[[ Input for this task open ]]
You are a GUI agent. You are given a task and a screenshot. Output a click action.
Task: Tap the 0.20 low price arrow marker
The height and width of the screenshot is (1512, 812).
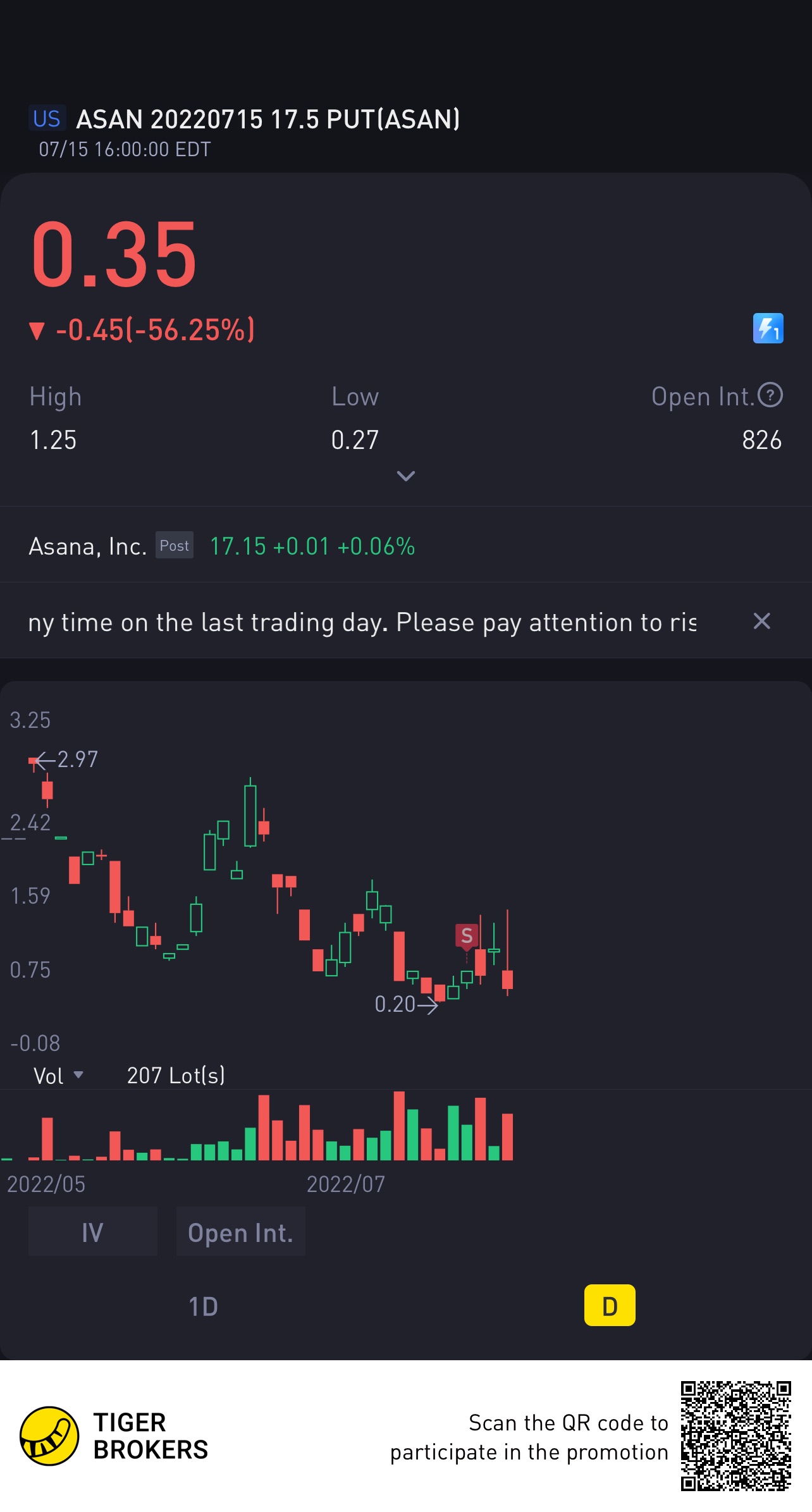pos(405,1004)
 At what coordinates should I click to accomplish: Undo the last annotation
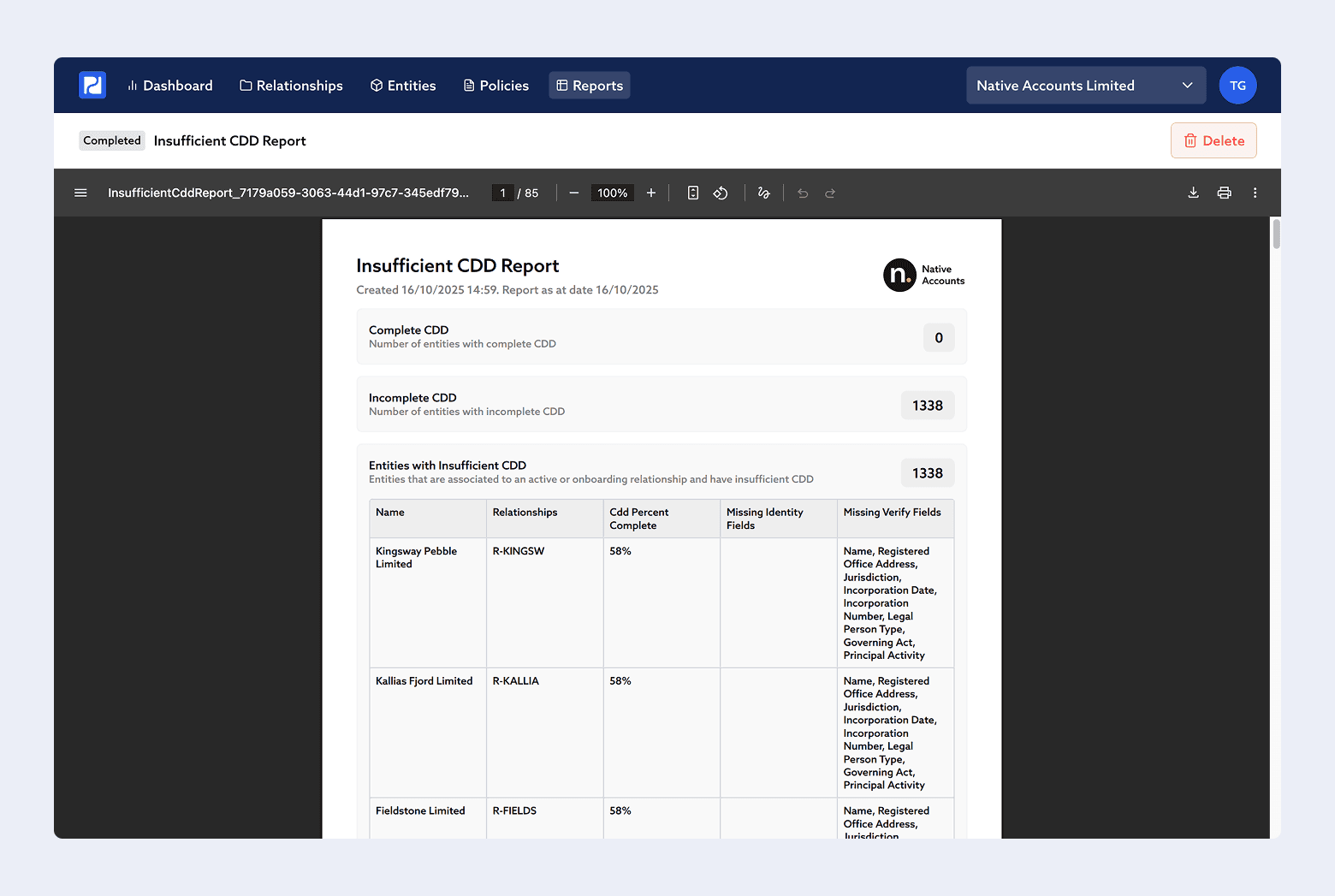[802, 193]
[[ Input for this task closed ]]
• Task to carry out:
Give back the whole listing exactly; no pictures.

• Written response:
You are a GUI agent. You are given a task and a screenshot. Output a click action.
Task: Tap the 0.20 low price arrow marker
The height and width of the screenshot is (1512, 812).
pos(405,1004)
 At what coordinates should I click to accomplish: Undo the last annotation
[802, 193]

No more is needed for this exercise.